The story of Cain and Abel is the original tale of sibling rivalry. Cain, the first child of Adam and Eve, was a “tiller of the ground” and made God an offering of his harvest. His brother Abel was a shepherd, and offered God the finest of his flock. God favored Abel’s offering but not Cain’s, and in jealous anger Cain slew Abel with a rock. Instead of killing Cain, God instead banished him east of Eden and placed a mark of protection on him so no one else would kill him either.

Stories of rivalry are seldom so extreme, but Cain made a common mistake: when things didn’t go his way, he assumed the role of victim.

When God noticed Cain was angry because his offering was not respected, he asked Cain: “Why are you angry, and why has your countenance fallen? If you do well, will you not be accepted?” Cain never stopped to ask himself (or God) what he might have done differently. Instead he directed his anger toward Abel. God had advised him: “And if you do not do well, sin is lurking at the door; its desire is for you, but you must master it.” As God predicted, blaming Abel for his failure led to an even bleaker fate.

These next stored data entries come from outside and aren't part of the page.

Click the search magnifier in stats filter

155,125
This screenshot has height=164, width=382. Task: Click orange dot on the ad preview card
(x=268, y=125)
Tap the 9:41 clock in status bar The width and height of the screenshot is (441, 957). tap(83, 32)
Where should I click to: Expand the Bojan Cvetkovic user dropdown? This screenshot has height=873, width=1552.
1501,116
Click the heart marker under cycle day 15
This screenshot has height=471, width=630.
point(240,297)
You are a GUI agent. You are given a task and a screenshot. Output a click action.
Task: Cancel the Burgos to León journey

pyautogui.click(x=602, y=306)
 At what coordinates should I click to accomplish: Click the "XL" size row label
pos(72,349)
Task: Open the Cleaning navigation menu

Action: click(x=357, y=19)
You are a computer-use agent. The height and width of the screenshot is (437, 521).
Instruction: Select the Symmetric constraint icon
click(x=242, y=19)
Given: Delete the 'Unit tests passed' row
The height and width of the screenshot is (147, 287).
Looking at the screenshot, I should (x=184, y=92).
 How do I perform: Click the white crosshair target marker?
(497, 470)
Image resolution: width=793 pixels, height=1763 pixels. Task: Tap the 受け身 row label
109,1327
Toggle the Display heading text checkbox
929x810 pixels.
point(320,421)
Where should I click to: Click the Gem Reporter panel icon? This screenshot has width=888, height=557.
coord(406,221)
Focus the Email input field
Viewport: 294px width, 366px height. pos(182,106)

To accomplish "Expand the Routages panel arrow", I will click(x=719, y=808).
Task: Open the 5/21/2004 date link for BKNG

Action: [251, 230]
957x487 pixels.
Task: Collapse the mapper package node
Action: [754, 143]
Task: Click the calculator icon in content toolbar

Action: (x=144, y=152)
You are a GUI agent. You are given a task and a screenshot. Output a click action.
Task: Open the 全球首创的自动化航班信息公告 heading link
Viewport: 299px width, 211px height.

Our reaction to failure determines the course of our future. Not being honest with ourselves about our own contributions to a failed effort can have disastrous results for ourselves and those around us. Even when we feel someone has taken advantage of us, we can ask whether and how we made it possible. This doesn’t excuse the other person, but restores our sense of control over the situation and prepares us for similar situations in the future.

We’ll never know why God  rejected Cain’s offer, because he didn’t ask. When we bungle a project at work or handle a family situation poorly, it’s tempting, easy, and human to blame the circumstances, a co-worker, or a spouse. Once that’s out of your system, you need to look inward. In any situation, you are the only person you can control.

Comfort: When you make mistakes, God is not waiting to condemn but to help.

Challenge: Reconsider a situation – from a time when you were an adult – where you blame someone else for failure or problems. Ask yourself what you might have done differently, and what could you do differently in the future.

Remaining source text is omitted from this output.